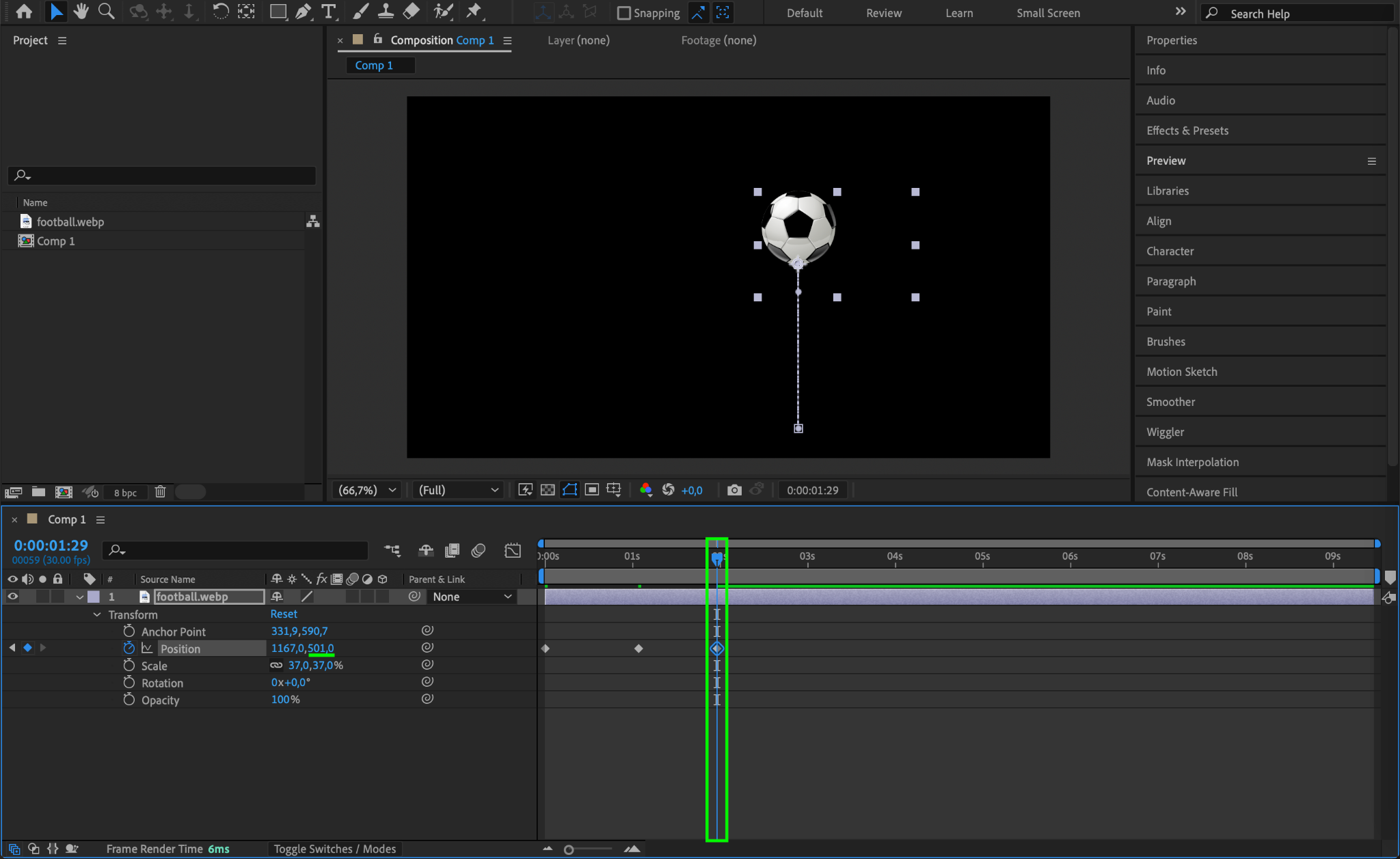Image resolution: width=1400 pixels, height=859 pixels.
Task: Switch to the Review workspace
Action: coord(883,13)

=======

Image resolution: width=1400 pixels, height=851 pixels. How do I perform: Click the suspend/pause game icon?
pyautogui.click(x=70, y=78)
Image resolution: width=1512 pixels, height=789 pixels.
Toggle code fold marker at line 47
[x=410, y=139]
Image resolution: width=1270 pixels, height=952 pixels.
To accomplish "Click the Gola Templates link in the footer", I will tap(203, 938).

=======

**What the exercise asks**. Only one stretch of the records above is wanted: the lines between the one holding "Image resolution: width=1400 pixels, height=851" and the one holding "Image resolution: width=1270", inclusive, reproduced exactly.

**Solution below**.
Image resolution: width=1400 pixels, height=851 pixels. How do I perform: Click the suspend/pause game icon?
pyautogui.click(x=70, y=78)
Image resolution: width=1512 pixels, height=789 pixels.
Toggle code fold marker at line 47
[x=410, y=139]
Image resolution: width=1270 pixels, height=952 pixels.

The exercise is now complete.